■ **Your goal**
Below are the records; work out how many lines among them contain "computer", and write nothing besides that number.
Start of Source records
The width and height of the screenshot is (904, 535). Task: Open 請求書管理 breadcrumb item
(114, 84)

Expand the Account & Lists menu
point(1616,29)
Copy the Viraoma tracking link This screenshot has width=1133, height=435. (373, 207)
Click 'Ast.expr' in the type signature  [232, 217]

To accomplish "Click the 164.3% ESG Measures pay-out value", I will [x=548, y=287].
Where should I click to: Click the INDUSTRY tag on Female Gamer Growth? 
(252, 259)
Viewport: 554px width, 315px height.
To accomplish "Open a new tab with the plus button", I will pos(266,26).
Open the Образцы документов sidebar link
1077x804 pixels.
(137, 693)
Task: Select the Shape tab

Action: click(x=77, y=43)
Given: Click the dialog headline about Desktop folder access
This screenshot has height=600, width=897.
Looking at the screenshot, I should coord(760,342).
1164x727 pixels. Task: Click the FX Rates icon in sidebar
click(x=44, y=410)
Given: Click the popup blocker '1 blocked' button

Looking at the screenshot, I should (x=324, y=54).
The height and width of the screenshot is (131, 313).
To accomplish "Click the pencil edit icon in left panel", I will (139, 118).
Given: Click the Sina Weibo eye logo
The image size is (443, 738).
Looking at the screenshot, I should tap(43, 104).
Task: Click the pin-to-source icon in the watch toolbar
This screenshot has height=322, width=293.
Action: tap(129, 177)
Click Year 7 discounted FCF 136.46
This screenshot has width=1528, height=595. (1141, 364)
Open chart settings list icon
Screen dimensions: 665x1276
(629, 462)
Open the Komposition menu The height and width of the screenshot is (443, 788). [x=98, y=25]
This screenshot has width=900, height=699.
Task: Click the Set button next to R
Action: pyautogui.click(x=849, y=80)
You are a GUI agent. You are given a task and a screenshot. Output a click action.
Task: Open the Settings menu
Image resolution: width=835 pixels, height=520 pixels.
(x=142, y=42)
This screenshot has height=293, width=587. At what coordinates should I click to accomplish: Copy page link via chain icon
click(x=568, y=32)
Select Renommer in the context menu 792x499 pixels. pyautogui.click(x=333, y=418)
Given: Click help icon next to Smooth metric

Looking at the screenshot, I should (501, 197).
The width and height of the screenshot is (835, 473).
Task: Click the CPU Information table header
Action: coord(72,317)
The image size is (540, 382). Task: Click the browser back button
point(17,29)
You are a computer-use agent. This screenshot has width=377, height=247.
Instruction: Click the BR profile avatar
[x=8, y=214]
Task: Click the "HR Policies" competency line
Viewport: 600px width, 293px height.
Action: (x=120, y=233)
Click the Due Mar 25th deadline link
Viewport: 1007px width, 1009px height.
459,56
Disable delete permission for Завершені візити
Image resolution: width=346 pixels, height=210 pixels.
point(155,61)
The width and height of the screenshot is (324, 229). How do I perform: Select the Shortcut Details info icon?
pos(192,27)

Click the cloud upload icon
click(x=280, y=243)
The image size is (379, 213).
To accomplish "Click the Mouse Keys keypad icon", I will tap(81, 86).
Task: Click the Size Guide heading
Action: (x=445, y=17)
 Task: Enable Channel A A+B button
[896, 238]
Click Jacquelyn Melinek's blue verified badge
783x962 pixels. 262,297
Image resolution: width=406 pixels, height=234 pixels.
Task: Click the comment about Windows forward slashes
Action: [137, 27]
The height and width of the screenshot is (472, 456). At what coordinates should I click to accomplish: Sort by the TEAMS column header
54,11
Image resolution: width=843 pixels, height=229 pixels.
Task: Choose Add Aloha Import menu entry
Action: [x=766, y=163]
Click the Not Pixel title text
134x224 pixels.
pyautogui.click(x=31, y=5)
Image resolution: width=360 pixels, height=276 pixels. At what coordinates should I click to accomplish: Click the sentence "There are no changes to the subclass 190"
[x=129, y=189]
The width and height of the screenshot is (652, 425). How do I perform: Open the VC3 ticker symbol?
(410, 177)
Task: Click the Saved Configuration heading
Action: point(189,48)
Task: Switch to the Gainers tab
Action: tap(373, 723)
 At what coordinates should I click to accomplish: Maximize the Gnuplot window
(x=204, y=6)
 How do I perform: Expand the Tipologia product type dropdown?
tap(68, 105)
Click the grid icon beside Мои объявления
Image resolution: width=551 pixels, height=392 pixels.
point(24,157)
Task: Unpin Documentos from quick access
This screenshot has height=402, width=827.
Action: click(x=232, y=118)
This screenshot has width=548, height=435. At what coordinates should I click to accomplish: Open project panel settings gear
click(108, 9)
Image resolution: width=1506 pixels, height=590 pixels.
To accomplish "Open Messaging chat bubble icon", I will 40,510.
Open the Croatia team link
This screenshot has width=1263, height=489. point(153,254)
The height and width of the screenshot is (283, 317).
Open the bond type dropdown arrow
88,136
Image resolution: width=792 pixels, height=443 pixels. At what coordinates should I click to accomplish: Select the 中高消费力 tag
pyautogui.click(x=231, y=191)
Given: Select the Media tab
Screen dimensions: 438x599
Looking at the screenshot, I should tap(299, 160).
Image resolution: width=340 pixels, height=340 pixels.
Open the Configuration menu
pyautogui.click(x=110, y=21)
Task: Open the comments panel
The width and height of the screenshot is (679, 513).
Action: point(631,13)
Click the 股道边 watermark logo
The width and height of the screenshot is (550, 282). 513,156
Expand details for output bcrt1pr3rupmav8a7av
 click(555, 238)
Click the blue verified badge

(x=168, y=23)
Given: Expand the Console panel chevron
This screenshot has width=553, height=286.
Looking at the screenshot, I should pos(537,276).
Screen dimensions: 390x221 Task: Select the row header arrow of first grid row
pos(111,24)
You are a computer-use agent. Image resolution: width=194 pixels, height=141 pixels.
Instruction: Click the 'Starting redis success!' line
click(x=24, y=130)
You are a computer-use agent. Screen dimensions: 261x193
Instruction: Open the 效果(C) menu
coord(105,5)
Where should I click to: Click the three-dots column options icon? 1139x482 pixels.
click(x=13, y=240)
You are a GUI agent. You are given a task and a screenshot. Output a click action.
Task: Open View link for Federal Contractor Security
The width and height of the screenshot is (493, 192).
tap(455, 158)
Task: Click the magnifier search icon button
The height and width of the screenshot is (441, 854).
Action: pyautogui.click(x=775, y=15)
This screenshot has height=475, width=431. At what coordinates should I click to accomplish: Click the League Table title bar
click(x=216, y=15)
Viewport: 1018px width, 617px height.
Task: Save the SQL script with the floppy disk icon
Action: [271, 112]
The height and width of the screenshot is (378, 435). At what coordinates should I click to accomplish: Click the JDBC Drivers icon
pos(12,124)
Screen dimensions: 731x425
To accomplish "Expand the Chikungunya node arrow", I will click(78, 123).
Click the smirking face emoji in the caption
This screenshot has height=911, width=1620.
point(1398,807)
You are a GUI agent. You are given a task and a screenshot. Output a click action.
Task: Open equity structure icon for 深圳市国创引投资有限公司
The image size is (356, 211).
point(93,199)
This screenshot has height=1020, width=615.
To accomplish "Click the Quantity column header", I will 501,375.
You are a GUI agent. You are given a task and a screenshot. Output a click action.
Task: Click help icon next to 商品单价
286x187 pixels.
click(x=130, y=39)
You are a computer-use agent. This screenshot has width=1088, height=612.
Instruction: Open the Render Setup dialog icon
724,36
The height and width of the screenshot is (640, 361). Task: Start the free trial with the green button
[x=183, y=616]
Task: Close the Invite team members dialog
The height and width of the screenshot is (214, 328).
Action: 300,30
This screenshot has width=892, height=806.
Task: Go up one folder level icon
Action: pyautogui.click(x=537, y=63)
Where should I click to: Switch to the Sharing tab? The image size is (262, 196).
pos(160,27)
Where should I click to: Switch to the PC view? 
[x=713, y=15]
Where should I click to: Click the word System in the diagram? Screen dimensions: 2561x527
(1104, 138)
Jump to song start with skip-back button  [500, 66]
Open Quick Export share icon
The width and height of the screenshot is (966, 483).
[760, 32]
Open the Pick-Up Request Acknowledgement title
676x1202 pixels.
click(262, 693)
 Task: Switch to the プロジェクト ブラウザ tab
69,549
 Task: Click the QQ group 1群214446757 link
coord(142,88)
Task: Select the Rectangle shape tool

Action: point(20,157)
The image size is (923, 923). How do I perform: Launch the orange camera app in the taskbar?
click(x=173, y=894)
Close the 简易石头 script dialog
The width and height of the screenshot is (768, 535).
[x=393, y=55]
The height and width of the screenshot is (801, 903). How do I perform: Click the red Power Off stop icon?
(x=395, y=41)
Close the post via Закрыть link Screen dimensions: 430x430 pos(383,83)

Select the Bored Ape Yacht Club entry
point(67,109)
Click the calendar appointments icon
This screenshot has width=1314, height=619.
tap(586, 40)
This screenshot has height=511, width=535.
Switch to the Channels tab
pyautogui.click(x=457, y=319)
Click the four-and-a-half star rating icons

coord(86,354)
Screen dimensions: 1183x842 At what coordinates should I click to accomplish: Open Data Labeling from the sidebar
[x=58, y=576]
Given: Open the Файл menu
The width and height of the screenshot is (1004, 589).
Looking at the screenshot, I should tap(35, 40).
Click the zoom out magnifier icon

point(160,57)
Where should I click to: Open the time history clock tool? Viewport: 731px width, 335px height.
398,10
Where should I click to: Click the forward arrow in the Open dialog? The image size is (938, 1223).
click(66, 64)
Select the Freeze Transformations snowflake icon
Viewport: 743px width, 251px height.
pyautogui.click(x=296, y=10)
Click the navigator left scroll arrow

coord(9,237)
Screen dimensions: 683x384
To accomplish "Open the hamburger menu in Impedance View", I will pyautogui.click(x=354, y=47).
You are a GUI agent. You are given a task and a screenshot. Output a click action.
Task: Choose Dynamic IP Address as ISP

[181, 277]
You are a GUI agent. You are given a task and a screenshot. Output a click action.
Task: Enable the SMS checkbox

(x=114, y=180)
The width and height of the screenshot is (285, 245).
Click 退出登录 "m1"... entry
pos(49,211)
End of Source records
■ **Expected answer**
4